Driving Blind
Page 38
He took three deep breaths, his back to me, head high, face toward the fireflies and a few constellations. Then the Hood was back in place.
I’m glad, I thought, there’s no moon tonight.
Five days and five Studebakers later (one blue, one black, two tans, and one sunset-red) Mr. Mysterious was sitting out in what he said was his final car, a sun-yellow open roadster, so bright it was a canary with its own cage, when I came strolling out, hands in overall pockets, watching the sidewalk for ants or old unused firecrackers. Wh
en Mr. M. saw me he moved over and said, “Try the driver’s seat.”
“Boy! Can I?”
I did, and twirled the wheel and honked the horn, just once, so as not to wake any late-sleepers.
“ ‘Fess up, Quint,” said Mr. Mysterious, his Hood pointed out through the windshield.
“Do I look like I need ‘fessing’?”
“You’re ripe-plumful. Begin.”
“I been thinking,” I said.
“I could tell by the wrinkles in your face,” said Mr. M., gently.
“I been thinking about a year from now, and you.”

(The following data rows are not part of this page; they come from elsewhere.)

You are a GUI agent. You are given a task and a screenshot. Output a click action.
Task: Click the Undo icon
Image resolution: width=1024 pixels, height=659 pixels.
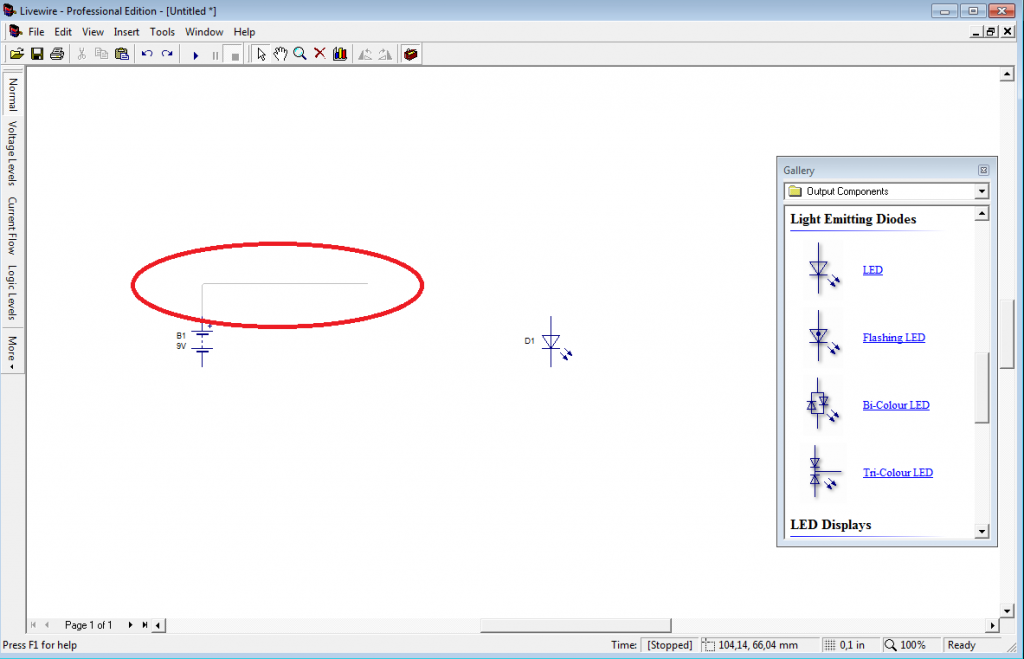click(x=146, y=53)
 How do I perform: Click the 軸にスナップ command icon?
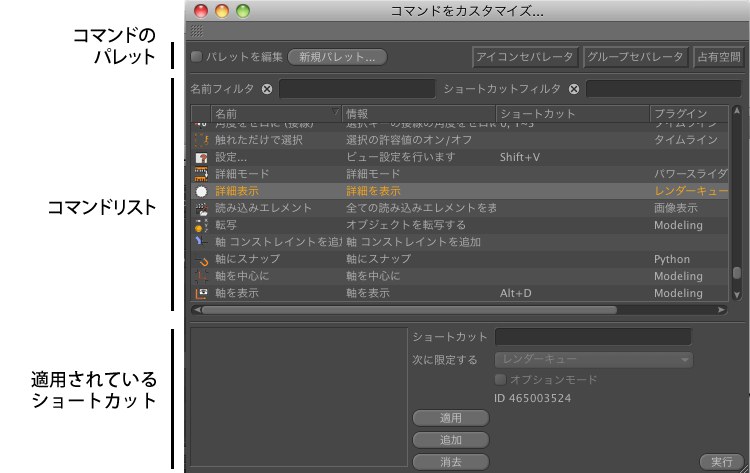click(200, 259)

“That’s mighty nice, son. Continue.”
“I thought, well, maybe next year if you felt you were cured, under that Hood, that your nose was okay and your eyebrows neat, and your mouth good and your complexion—”

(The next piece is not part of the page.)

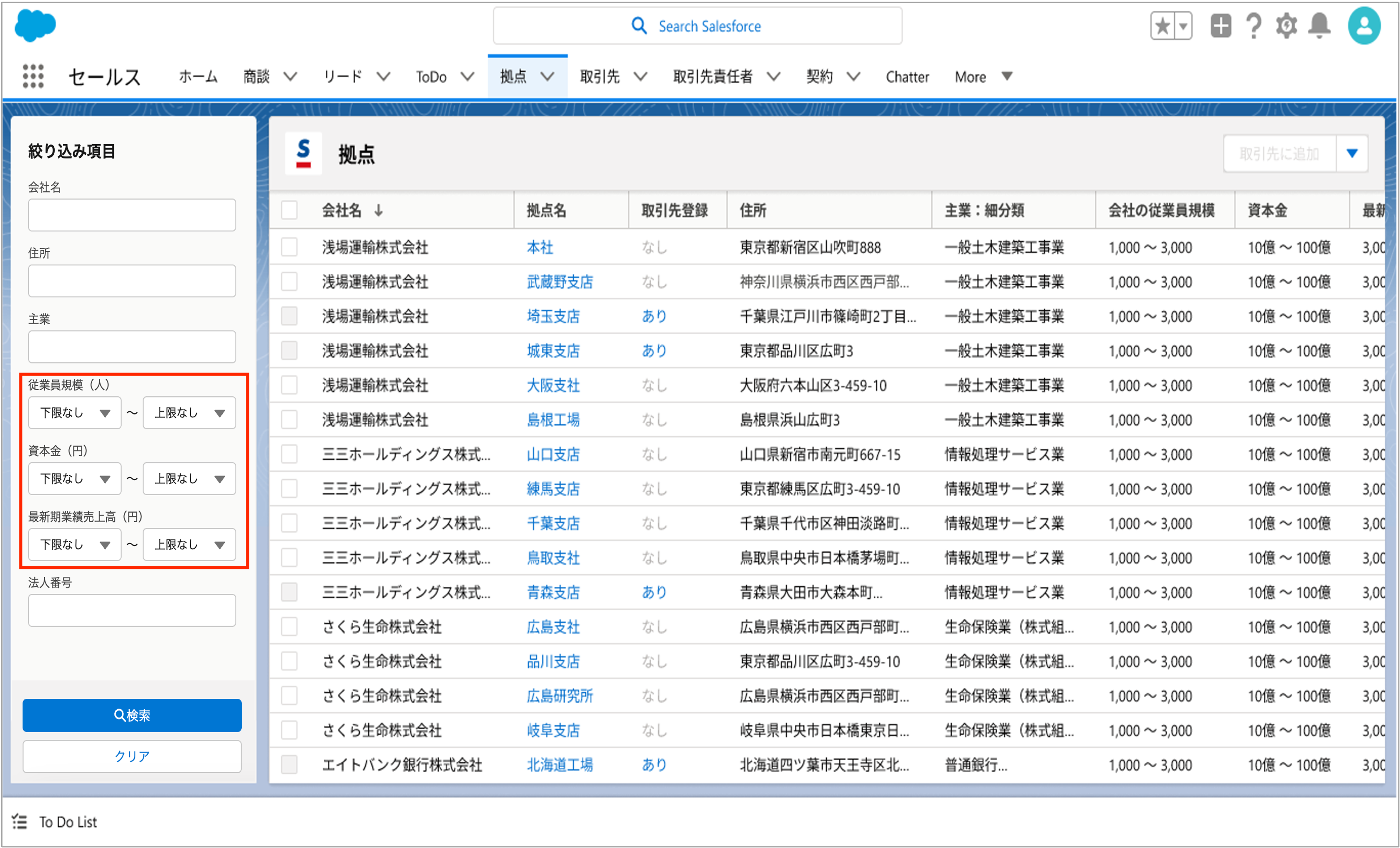1400x848 pixels.
Task: Toggle the select-all checkbox in table header
Action: [x=289, y=210]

I hesitated. The Hood nodded me on.
“Well, I was thinking if you got up one morning and without even putting your hands up to feel underneath you knew the long waiting was over and you were changed, people and things had changed you, the town, everything, and you were great, just great, no way of ever going back to nothing.”
“Go on, Quint.”
“Well, if that happened, Mr. Mysterious, and you just knew you were really great to see forever, why then, Mr. M., you wouldn’t have to take off your Hood, would you?”
“What’d you say, son?”
“I said, you wouldn’t have to ta—”
“I heard you, Quint, I heard,” gasped Mr. M.

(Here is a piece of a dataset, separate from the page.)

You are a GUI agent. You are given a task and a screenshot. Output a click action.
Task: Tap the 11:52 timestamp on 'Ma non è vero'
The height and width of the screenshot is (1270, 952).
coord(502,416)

There was a long silence. He made some strange sounds, almost like choking, and then he whispered hoarsely, “No, I wouldn’t need to take off my Hood.”
“ ‘Cause it wouldn’t matter, would it? If you really knew that underneath, everything was okay. Sure?”
“Oh, Lord yes, sure.”
“And you could wear the Hood for the next hundred years and only you and me would know what’s underneath. And we wouldn’t tell or care.”
“Just you and me. And what would I look like under the Hood, Quint? Sockdolager?”
“Yes, sir.”
There was a long silence and Mr. Mysterious’ shoulders shook a few times and he made a quiet choking sound and all of a sudden some water dripped off the bottom of his Hood.
I stared at it. “Oh,” I said.
“It’s all right, Quint,” he said, quietly. “It’s just tears.”